I'm heading out early today to do some scouting for our Christmas Count area, San Francisco's Lake Merced.
Western Grebe. Or is it? We have Western, Clark's, and those confusing hybrids all in our count area.
So this was my day of scouting Friday. It was nice, but count week doesn't start until Saturday so this was all about getting myself situated. I'm out again today to check things out and this time will at least go toward the official tally. Good - maybe I'll see the Tropical Kingbird who has been hanging out. (missed him Friday!)
There's a bird in here - do you see it?
A Townsend's Warbler, pretty much dead-center. Hard to see in all this stuff.
A Townsend's, but I keep trying to turn it into a Black-throated Green. (East coasters, if you think it is, please tell me why it's not a Townsend's!!)
The bushes are alive with birds, chipping with a dozen different notes but no one eager to make themselves visible. The voices tell you who to look for. That buzzy trill...
... suggests that there's an Anna's Hummingbird in here someplace, and so there is.
I can hear a Marsh Wren, even if I can't photograph it:
The coots hide in the reeds, too, but at least they're usually big enough to see. Usually.
On I wander. It's a great area - lots going on, on the land, on the sea (water) and in the air. There's a redtail circling high above. I took photos, but it's literally a pixel.

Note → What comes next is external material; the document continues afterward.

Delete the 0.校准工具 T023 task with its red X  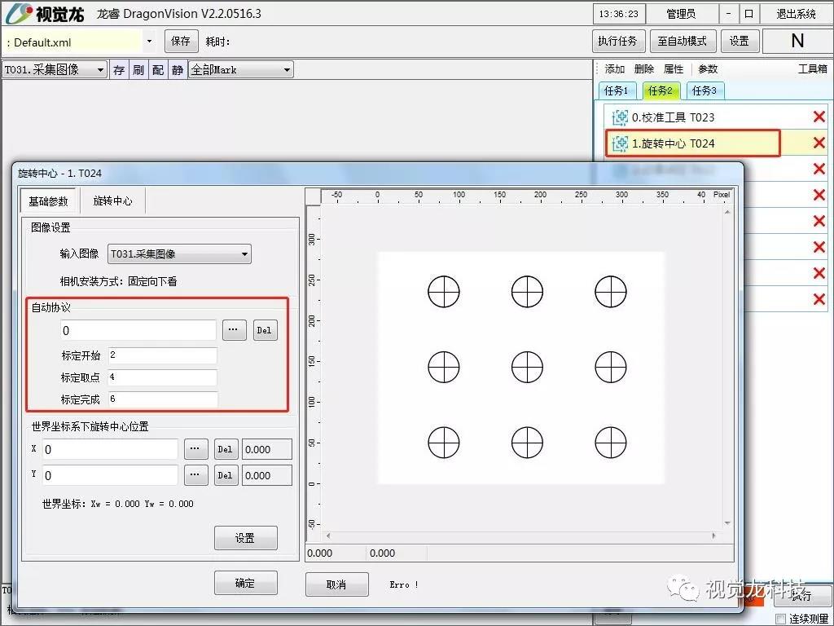tap(819, 117)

The Ravens give me more to count. I look up and see three. I look up a moment later and see this. One thing birding teaches you is to always keep your eyes open. (Click here and check the bigger image for an exercise in counting a kettle.)
Our count area has a few specialty species - the rails (sora and Virginia), the great tailed grackles. I'm out at dawn for the rails and get them by ear. The grackles we can get by ear too - just walk until it sound like you've entered a video game, and there you will find grackles. This wire, by the Concrete Bridge, is often a good place to look for grackles among the pigeons.
Except often, the pigeons are not pigeons. They are Mew Gulls.
This wire is an ongoing lesson in "Always Look". (I'm guilty of not doing that - ask matching mole about my snowy vs great egret ID.) Anyway - at this location, the blackbirds can be grackles (or tricolored blackbirds) and the pigeons can be Mew Gulls and the hawks can be anything.
I continue my walk and hit the tangle near the floating dock.
Yes, there's a bird there too - and Orange-crowned Warbler.
(There was also a song sparrow and a hermit thrush, but I'll be damned if I can find them in any of the photos.)
One of these things is not like the others, but in the world of waterfowl, that seems to be OK.
A month or so ago, I wrote about passerine banding. One of the big things in that whole process is skulling, to determine age. At Lake Merced, sculling is a big thing but it's a whole 'nother world.
Hoping your Christmas Count was wonderful (or will be).